> _Assignment_
Every line of the records below that holds the word "Identify" should be copied out.

> _Excerpts from a dataset_
►

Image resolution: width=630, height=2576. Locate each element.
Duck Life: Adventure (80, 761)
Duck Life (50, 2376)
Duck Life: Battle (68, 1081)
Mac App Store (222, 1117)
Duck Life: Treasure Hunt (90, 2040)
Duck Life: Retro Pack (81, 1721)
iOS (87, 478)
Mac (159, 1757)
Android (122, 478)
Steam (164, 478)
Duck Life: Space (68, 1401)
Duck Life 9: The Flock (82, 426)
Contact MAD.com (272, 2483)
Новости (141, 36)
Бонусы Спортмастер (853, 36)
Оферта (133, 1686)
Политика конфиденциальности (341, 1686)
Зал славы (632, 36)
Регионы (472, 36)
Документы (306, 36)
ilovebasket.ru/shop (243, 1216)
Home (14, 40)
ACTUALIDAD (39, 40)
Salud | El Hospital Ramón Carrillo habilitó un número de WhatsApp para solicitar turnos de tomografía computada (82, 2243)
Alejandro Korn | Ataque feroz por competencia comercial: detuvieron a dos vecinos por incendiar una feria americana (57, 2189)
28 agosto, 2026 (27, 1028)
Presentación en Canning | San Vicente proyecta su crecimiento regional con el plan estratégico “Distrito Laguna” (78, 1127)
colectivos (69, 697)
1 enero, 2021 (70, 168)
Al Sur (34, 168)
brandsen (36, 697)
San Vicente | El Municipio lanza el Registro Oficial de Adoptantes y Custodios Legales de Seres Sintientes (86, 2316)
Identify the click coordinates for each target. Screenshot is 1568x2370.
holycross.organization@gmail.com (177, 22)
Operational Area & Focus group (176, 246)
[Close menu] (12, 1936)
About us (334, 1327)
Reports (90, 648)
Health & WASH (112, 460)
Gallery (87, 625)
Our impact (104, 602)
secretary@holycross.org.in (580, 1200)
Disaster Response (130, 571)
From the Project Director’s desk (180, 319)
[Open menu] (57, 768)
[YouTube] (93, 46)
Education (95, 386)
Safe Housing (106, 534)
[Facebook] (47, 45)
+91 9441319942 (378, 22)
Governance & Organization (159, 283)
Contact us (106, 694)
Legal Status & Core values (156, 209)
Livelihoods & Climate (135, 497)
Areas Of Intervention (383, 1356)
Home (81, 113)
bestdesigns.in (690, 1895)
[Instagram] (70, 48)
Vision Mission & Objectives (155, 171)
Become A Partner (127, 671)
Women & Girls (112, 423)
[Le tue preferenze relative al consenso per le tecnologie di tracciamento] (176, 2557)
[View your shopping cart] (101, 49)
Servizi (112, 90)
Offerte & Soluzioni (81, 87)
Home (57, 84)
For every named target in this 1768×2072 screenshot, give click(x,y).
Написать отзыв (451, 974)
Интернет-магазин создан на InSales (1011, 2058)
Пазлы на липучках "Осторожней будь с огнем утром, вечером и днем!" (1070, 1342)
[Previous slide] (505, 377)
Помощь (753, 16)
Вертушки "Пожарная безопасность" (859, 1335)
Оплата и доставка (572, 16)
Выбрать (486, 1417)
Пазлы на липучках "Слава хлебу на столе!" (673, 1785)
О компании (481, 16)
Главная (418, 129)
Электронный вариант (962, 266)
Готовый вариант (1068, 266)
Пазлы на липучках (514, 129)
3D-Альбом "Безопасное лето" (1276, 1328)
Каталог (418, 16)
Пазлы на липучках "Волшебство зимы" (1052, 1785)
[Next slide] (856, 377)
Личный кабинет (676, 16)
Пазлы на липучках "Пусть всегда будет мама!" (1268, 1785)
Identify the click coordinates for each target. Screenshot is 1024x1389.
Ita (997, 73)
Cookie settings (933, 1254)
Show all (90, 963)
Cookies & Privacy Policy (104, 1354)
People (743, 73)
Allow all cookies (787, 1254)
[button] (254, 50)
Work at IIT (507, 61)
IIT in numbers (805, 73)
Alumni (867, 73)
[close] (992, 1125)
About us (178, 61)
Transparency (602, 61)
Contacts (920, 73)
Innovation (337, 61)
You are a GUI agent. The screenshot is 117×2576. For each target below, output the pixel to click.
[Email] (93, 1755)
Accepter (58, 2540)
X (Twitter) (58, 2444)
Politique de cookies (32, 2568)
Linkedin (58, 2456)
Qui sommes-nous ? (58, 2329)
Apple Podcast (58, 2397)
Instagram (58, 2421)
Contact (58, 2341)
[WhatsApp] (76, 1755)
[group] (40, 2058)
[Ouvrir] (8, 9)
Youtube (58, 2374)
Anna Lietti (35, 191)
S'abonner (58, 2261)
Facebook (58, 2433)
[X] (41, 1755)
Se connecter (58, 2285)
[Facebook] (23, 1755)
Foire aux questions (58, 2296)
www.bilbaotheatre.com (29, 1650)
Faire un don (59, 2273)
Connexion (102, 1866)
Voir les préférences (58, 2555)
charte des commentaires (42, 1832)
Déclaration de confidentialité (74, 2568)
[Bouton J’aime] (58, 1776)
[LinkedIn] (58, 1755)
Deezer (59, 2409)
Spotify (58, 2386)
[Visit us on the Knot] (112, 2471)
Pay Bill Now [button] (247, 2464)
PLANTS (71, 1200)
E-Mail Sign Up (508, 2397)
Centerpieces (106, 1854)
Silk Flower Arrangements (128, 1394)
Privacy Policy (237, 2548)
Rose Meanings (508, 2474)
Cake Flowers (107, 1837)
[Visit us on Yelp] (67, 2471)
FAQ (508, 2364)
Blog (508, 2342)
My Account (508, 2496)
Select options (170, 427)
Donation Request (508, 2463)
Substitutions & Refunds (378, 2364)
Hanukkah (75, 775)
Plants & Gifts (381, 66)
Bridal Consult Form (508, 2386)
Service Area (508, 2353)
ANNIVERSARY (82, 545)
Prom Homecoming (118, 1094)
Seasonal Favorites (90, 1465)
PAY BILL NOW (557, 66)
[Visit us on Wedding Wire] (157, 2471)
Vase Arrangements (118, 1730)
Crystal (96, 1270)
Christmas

◄

> _Output for this task_
Identify the click coordinates for each target. Screenshot is 1568x2370.
Identify the click coordinates for each target. Screenshot is 1024x1389.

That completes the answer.